---------- SOURCE DATA ----------

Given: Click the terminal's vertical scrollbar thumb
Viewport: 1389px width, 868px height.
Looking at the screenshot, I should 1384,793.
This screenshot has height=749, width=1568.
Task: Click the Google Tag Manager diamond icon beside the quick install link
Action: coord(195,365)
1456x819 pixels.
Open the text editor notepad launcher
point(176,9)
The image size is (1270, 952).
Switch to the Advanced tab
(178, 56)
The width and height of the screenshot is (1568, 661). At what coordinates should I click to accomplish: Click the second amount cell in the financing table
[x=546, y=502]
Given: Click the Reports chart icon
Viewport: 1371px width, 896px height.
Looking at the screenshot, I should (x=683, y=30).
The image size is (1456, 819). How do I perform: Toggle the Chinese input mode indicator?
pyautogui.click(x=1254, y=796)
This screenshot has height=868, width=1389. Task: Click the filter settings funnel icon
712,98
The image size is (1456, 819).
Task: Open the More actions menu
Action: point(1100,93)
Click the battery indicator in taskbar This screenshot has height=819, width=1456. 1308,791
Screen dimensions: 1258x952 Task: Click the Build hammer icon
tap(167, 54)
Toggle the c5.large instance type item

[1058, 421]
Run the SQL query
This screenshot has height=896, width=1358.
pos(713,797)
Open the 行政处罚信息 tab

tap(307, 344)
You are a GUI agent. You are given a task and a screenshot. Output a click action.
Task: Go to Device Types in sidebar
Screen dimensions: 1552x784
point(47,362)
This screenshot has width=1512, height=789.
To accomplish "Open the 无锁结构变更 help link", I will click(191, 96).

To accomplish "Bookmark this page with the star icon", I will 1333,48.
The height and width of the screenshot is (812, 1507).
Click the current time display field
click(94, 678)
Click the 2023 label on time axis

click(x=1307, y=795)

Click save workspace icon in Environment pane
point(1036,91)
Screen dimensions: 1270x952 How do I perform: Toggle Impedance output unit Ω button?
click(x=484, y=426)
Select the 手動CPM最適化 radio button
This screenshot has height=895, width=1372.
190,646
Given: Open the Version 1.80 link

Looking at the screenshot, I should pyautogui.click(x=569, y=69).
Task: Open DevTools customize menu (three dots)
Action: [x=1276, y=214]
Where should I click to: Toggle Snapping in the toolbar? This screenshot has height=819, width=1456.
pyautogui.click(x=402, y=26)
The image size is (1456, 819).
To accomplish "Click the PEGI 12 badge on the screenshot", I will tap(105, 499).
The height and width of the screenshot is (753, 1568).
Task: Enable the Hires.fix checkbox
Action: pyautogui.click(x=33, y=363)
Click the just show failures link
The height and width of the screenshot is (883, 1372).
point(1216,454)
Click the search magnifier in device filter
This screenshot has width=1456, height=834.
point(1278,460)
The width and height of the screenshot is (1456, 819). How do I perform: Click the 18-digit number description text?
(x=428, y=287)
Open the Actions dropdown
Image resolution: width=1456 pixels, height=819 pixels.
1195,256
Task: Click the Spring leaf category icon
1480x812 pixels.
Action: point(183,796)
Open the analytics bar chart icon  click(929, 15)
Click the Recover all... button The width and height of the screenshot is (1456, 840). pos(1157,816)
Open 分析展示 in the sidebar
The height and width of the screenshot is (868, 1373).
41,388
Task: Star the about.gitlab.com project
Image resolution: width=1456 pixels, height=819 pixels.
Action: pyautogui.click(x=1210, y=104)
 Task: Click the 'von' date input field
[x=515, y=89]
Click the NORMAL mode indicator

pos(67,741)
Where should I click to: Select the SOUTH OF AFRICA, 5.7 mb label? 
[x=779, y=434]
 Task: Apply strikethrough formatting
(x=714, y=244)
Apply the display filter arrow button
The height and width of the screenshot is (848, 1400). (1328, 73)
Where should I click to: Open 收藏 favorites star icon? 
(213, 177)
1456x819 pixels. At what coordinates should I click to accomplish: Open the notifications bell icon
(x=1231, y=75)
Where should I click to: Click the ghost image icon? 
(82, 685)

----------

*WHAT YOU HAVE TO DO*. Working down the entries above, count each line in which "chart" occurs, and state only the resulting number.

*RESULT OF THIS EXERCISE*. 2